== Action item ==
There are pictures in the records below; leave them out and set down exactly the lines from the one holding "The height and" through the one holding "the Размер column".

== Records supplied ==
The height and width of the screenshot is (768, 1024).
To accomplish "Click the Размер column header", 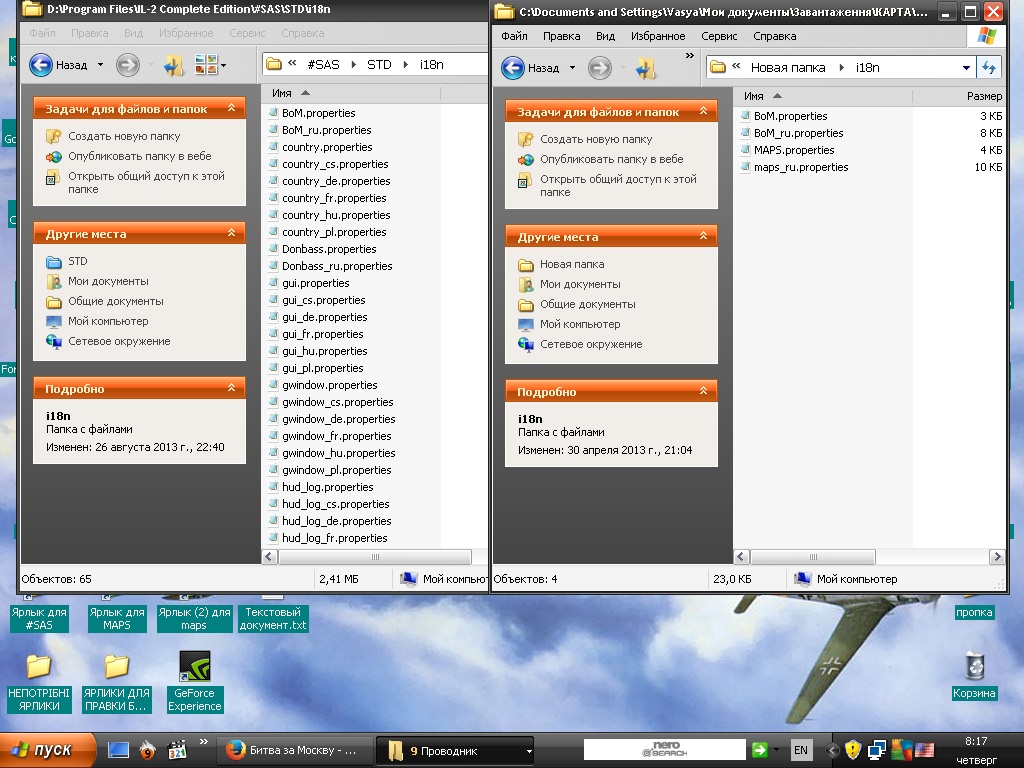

--

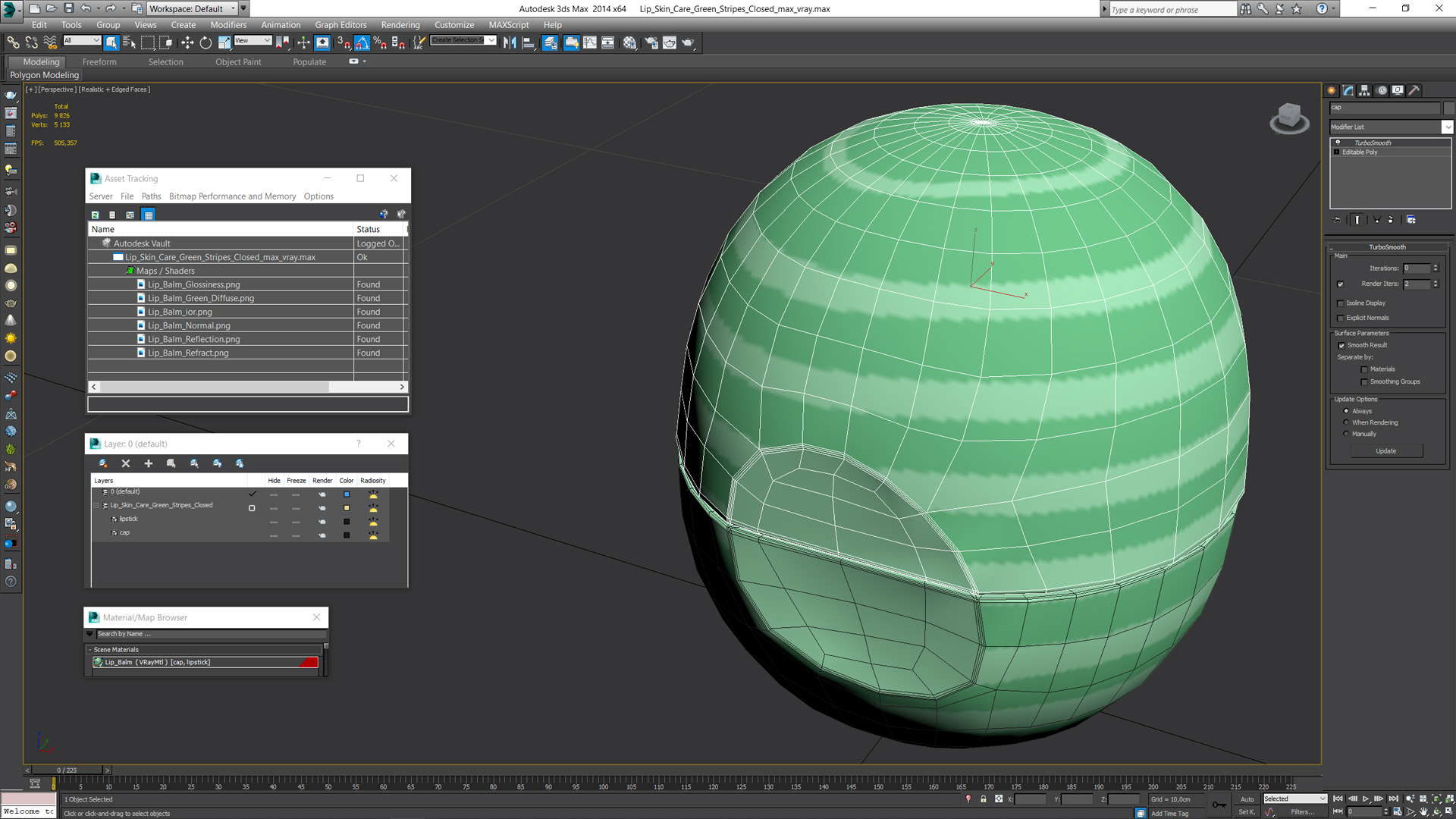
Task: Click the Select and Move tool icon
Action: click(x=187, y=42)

--

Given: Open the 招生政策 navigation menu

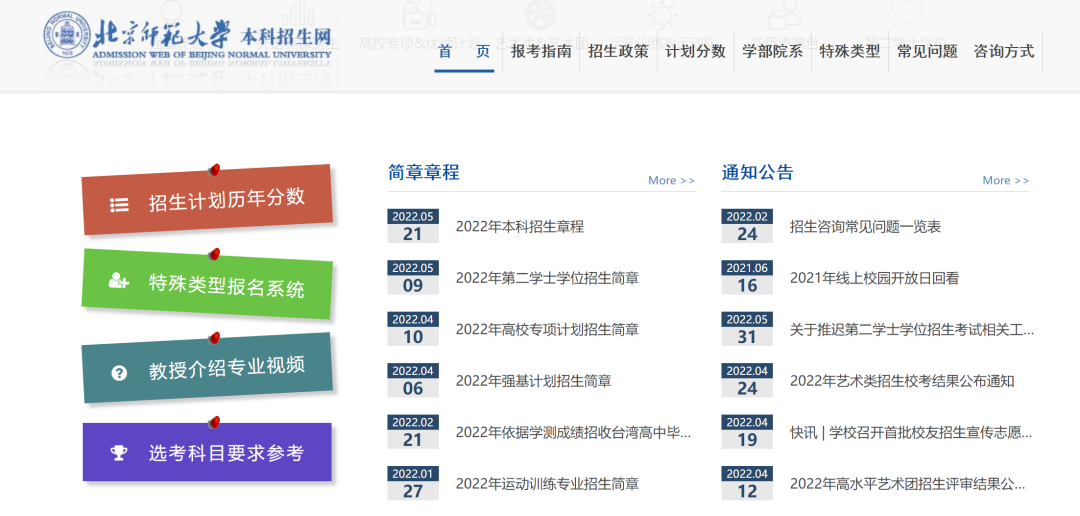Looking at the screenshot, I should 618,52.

== Response to the exercise ==
The height and width of the screenshot is (768, 1024).
To accomplish "Click the Размер column header", 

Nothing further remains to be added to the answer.